Je trouve d’abord très rafraîchissante, chez un intellectuel de gauche, cette réhabilitation de la nature humaine, envisagée bien sûr de manière critique.  Garcia s’en prend ainsi à l’antinaturalisme essentiel des pensées déconstructrices : « le geste de déconstruction (…) nous prive d'une vision possible de ce que pourrait être la nature humaine dans une autre société, instituée différemment » (p. 23). Il importe, pour lui, de retrouver, dans son intégrité, « une forme optimale des capacités humaines ».

Il remet également au premier plan de sa réflexion la notion d’incarnation. « Quitte à passer pour ringard il serait bon de revenir au fait que la condition humaine est aussi une condition corporelle, que nous sommes des êtres incarnés qui ont besoin d'un certain milieu stable pour exercer leurs capacités. » (source)

Afin d’échapper à l’individualisme outrancier des théories postmodernes, il propose un « recentrage sur ce qu'il y a d'immédiatement commun entre l'autre et moi-même » (G., p. 183). « Nous proposons de le chercher au plus près de l'expérience, dans le rapport social que les gens nouent en face-à-face. » (G., p. 183)

Refus de l’accélération du monde capitaliste et technique, décroissance, communautés à échelle humaine, voilà d’autres voies qu’il entend suivre. Il « s'agit (…) de reconnaître que la prise en compte du corps propre, du monde de la vie et de l'individuation dans un milieu familier supposent une expérience du localisme qui n'a rien de paroissial, de nostalgique ou de folklorique : elle rend plutôt compte de structures universelles incompatibles avec la dynamique d’accélération du capitalisme contemporain. » (G., p. 192)

On ne se surprendra pas de ce que, dans les dernières pages du livre, soit introduite la notion de limite : « C'est pour cette raison que nous avons besoin de trouver, au-delà des perpétuels procès en ‘’essentialisme’’ ou ‘’conservatisme’’ que s'adressent réciproquement telle ou telle catégorie sociale, telle ou telle frange de la gauche et de l'extrême gauche, un terrain d'entente qui puisse organiser le domaine de la pensée critique autour d'une certaine ligne directrice. Peut-être la notion de limite n'est-elle pas la plus mal placée pour polariser ce travail. » (p. 193)
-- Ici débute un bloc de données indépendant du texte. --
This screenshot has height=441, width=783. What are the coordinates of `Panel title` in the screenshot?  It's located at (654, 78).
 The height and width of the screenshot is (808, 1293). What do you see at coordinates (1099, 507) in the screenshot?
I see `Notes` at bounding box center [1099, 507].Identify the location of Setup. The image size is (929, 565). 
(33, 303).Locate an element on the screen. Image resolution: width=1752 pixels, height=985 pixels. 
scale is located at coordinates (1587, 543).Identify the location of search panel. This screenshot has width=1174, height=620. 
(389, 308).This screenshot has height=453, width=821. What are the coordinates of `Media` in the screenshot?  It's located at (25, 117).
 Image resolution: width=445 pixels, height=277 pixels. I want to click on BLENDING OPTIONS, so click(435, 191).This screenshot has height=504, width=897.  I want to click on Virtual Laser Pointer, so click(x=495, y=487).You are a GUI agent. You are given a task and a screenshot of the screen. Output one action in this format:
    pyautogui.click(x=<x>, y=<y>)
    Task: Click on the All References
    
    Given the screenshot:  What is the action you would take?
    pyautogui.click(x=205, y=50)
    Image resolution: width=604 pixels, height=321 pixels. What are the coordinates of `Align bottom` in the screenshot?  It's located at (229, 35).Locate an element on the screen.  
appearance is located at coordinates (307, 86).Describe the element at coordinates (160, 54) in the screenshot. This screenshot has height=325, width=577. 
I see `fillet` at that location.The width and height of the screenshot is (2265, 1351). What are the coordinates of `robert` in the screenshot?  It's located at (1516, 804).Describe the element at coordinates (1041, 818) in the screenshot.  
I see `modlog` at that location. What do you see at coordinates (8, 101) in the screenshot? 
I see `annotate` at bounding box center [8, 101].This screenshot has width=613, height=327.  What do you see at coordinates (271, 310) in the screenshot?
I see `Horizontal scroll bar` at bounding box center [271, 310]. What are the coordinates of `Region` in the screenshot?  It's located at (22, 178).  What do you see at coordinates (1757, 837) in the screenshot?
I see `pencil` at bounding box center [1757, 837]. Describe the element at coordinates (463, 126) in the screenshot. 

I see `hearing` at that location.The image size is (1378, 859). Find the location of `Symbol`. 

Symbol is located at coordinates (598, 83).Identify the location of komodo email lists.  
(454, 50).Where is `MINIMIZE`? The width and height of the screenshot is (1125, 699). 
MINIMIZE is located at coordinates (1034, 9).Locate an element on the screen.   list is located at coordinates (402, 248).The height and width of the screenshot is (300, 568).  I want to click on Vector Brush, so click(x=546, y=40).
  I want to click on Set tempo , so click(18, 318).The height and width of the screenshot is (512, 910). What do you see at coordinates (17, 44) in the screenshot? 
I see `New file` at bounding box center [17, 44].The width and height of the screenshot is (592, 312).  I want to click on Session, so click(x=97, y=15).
Et Garcia de citer l’œuvre d’Ivan Illich comme étant peut-être la plus stimulante, « probablement celle qui pourrait donner le plus de grain à moudre autour d'une réévaluation du concept de limite dans la critique sociale ». Un excellent guide, il va sans dire. (Il y en a bien d'autres, il faut le dire, qu'il nous présente tout au long de l'ouvrage : Jacques Ellul, Christopher Lasch, etc.):

Il conclue sur cette la nécessité de rétablir au centre de la vie la communauté humaine : « Contrairement à l'adage libéral selon lequel ''ma liberté s'arrête là où commence celle des autres'', pour l'anarchiste ma liberté ne peut pas être atteinte sans les autres, sans compter sur un autre qui reconnaîtra ma propre liberté. Autrement dit sans une forme minimale de communauté humaine entre lui et moi. » (G., p. 197) On retrouve ici l’admirateur et le spécialiste de Kropotkine.

L’ouvrage de Renaud Garcia a un mérite immense, celui de présenter des pensées complexes, souvent absconses, de manière intelligible, et surtout en nous faisant comprendre les enjeux de leur existence. Si je donnais un cours d’histoire des idées, j’en ferais une lecture OBLIGATOIRE pour mes étudiants.